Extinciones automáticas
Los sistemas de extinción automática constituyen una medida esencial de protección contra incendios, al permitir una respuesta rápida, eficaz y autónoma ante cualquier conato de fuego.
Los sistemas de extinción automática son soluciones diseñadas para detectar y suprimir un incendio de forma autónoma, sin necesidad de intervención humana inmediata. Su activación se produce al detectar calor, humo o llama, liberando el agente extintor de manera rápida y controlada para contener o extinguir el fuego en sus primeras fases
Existen distintos tipos de sistemas en función del agente empleado y del riesgo a proteger, como agua (rociadores automáticos), gas, espuma o agentes químicos. La elección del sistema depende del tipo de instalación, la actividad desarrollada y los materiales presentes.

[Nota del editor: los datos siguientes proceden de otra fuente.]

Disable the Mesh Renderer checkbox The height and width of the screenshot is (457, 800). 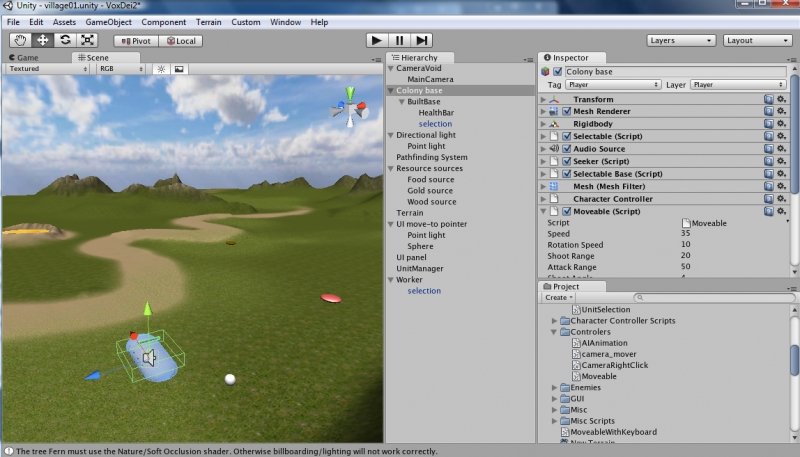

Estos sistemas ofrecen una alta eficacia y reducen significativamente los daños materiales, el tiempo de inactividad y el riesgo para las personas, siendo una solución fundamental en entornos industriales, comerciales y edificios de pública concurrencia.
Rociadores automáticos
Son sistemas que se activan de forma temprana e individual cuando detectan temperaturas elevadas. Descargan agua directamente sobre la zona afectada, ayudando a controlar o extinguir el fuego antes de que se propague.
Agua nebulizada
Son sistemas que descargan agua en gotas muy finas, formando una niebla. Esta niebla enfría el fuego, reduce la temperatura de los gases calientes y desplaza parcialmente el oxígeno alrededor de la llama, usando menos agua que un sistema convencional.
Espuma física
Son sistemas que generan una capa de espuma sobre el combustible. Esta espuma separa el combustible del oxígeno, enfría la superficie y evita la emisión de vapores inflamables. Se utiliza especialmente en incendios de líquidos inflamables.
Polvo
Son sistemas que descargan polvo químico seco sobre el fuego. El polvo interrumpe la reacción química de la combustión y sofoca las llamas de forma rápida. Es eficaz en incendios de líquidos, gases y equipos eléctricos, aunque puede dejar residuos.
Agentes extintores gaseosos
Son sistemas que liberan gases extintores en un recinto protegido. Actúan reduciendo la concentración de oxígeno o absorbiendo calor, sin mojar ni dañar equipos sensibles. Se utilizan mucho en salas eléctricas, centros de datos o archivos.
Aerosoles condensados
Son sistemas que descargan partículas muy finas en forma de aerosol. Estas partículas interfieren en la reacción química del fuego, ayudando a extinguirlo. Son compactos, no requieren grandes tuberías y se emplean en espacios cerrados o equipos técnicos.